Top of the risk list is business continuity. Making sure you can carry on trading and operating, even when incidents occur. Making sure your data is replicated and backed up. Making sure you have built resilience into your infrastructure, so that if the worst happens and your firm or your providers’ firms are attacked, that you can simply switch across to the backup and carry on. To do this, whether your IT is situated on, or off site, you need a robust DR and Business Continuity plan which takes into account each element of your infrastructure, prioritises it in order of importance and outlines what happens if it goes down for whatever reason. You should know how quickly you need to be up and running again, and what the margin of data loss can be, if any. Include outsourced services, and check that your providers’ DR and BC policies are in line with your needs and expectations.

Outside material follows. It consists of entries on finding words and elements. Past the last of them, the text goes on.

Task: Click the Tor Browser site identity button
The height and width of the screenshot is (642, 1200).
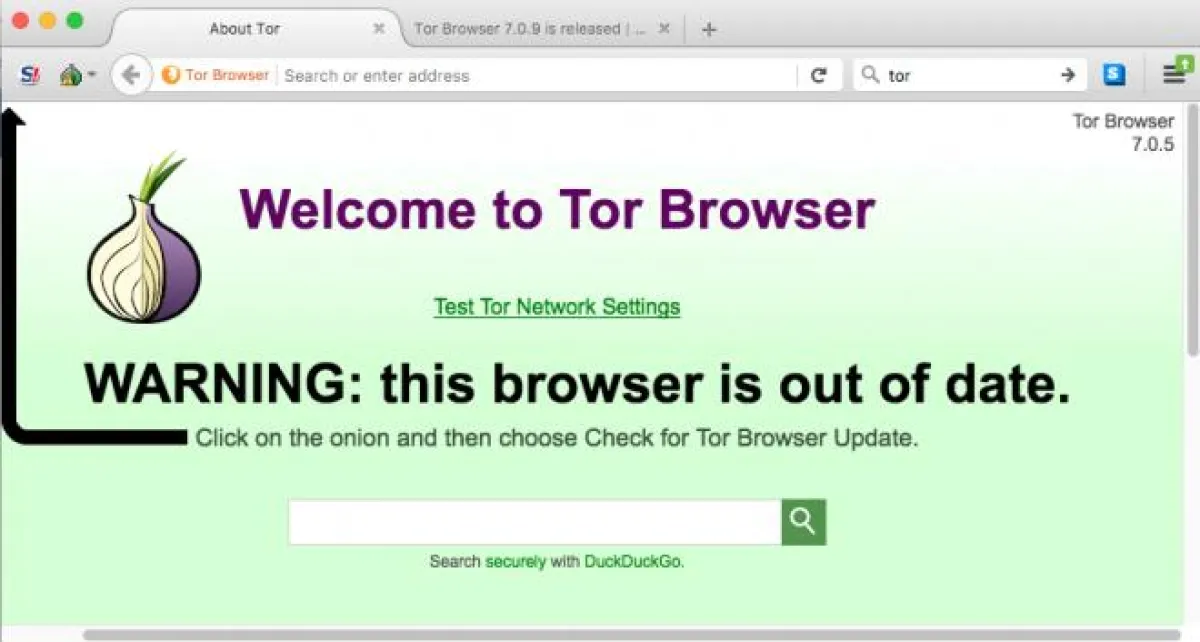Action: [x=215, y=75]
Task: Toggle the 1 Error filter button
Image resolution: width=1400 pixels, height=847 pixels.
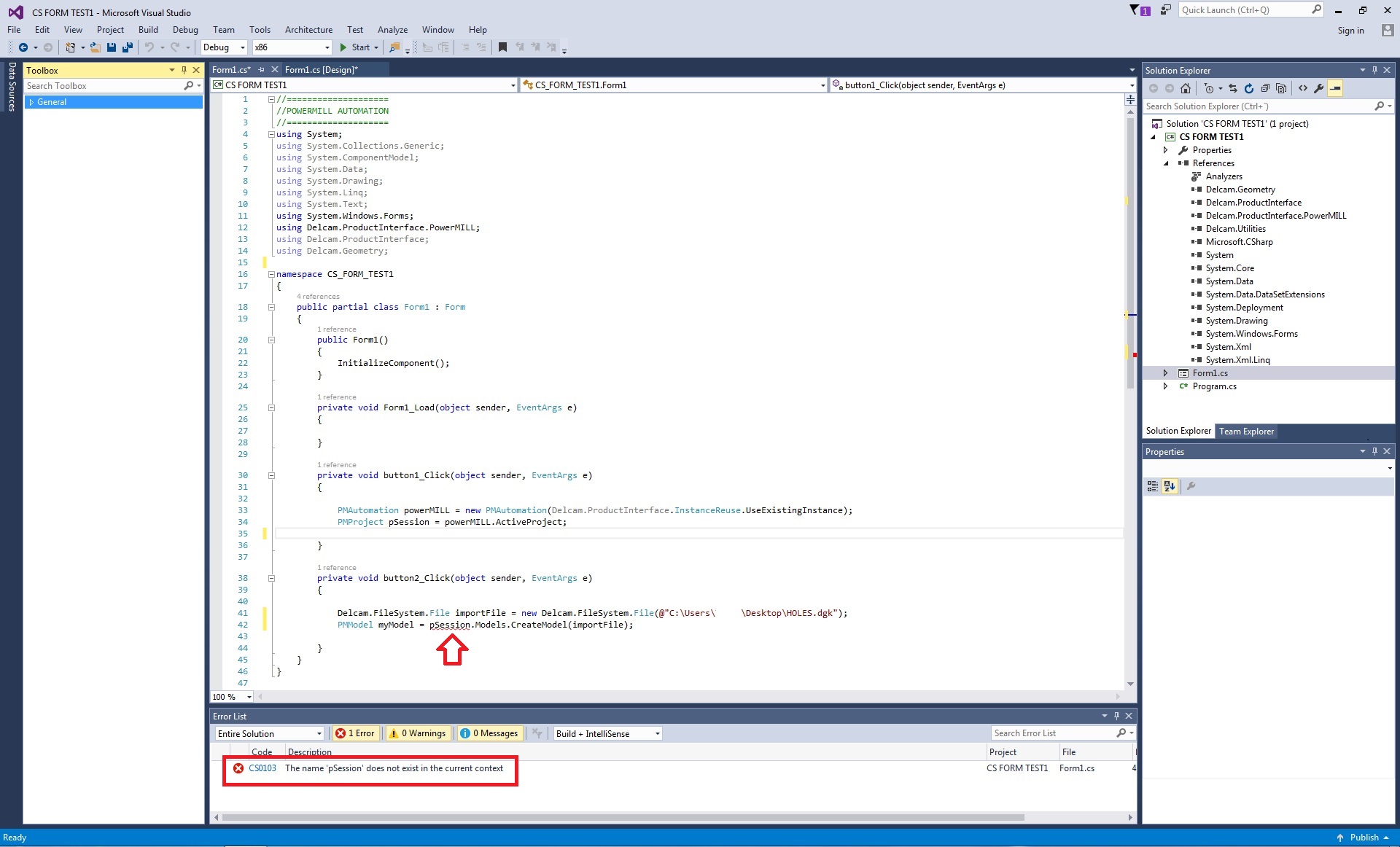Action: 355,733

Next on the list should be cybersecurity. Whilst already a very high priority for senior managers, 74 per cent according to the Ipsos Mori Cyber Security Breaches Survey published in April 2017, only 33 per cent have a formal policy which covers cybersecurity risks and only 11 per cent have a cyber security incident management plan in place. If you don’t have a plan to deal with attacks, you’re not adequately prepared. The plans should include detailed infrastructure mapping, with weaknesses highlighted and mitigated against with appropriate tools. Again, where outsourced services meet in house, ensure these are not weak spots. The same survey results report that 19 per cent of respondents are worried about their suppliers’ cyber security, but only 13 per cent require suppliers to adhere to specific cyber security standards or best practice. User behaviour is a particular weak spot with the most common attacks coming in the form of phishing attacks, which opened the door to viruses, spyware and malware, identity and ransomware, as happened recently with WannaCry. Users can be protected with software, but this needs to be backed up with robust policies and procedures, regular training and spot testing.
Non-compliance with regulatory requirements also features highly on the list for our clients. Fines can be huge and the damage to a firm’s reputation can be crippling. Check out my other articles on these specific pieces of legislation. Compliance is a tricky business and can require some specialist knowledge, so consider using a compliance tool, or bring in expertise from outside.
Volatile markets and political unease are a huge issue, and some firms are looking at moving operations to other countries to spread the risk.
The list could go on, with all of these things being inter-connected, and each bringing fresh risks. The key is to be prepared for anything.